» **Work to complete**:
Copy out exactly the lines below that run from the one holding "This screenshot has height=1268, width=1050." to the one holding "Task: Click the editor's", keeping both of those lines and no others.

Source records START

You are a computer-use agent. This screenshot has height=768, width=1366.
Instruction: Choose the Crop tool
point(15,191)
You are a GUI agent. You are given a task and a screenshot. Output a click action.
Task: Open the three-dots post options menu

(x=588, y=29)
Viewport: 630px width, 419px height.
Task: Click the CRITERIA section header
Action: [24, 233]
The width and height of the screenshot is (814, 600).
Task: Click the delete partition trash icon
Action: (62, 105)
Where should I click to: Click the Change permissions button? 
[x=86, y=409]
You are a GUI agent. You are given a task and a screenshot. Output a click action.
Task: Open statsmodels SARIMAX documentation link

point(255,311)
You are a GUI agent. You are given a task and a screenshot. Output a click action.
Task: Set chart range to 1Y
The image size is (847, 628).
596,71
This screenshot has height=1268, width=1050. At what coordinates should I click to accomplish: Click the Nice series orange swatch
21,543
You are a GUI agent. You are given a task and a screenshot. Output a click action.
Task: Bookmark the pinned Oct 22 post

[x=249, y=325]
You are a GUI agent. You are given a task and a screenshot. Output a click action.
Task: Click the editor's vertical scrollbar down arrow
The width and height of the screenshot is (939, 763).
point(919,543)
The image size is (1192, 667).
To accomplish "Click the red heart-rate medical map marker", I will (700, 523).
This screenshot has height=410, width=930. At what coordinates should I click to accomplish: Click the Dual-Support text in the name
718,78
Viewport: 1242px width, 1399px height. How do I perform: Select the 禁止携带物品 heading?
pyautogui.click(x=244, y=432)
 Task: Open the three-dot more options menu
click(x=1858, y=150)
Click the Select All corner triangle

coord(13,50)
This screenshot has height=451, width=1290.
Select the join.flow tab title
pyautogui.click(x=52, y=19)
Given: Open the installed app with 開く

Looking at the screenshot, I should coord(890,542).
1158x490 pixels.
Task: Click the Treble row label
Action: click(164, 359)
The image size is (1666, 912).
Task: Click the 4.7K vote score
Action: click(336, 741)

Source records END

» **Result for this task**:
This screenshot has height=1268, width=1050. At what coordinates should I click to accomplish: Click the Nice series orange swatch
21,543
You are a GUI agent. You are given a task and a screenshot. Output a click action.
Task: Bookmark the pinned Oct 22 post

[x=249, y=325]
You are a GUI agent. You are given a task and a screenshot. Output a click action.
Task: Click the editor's vertical scrollbar down arrow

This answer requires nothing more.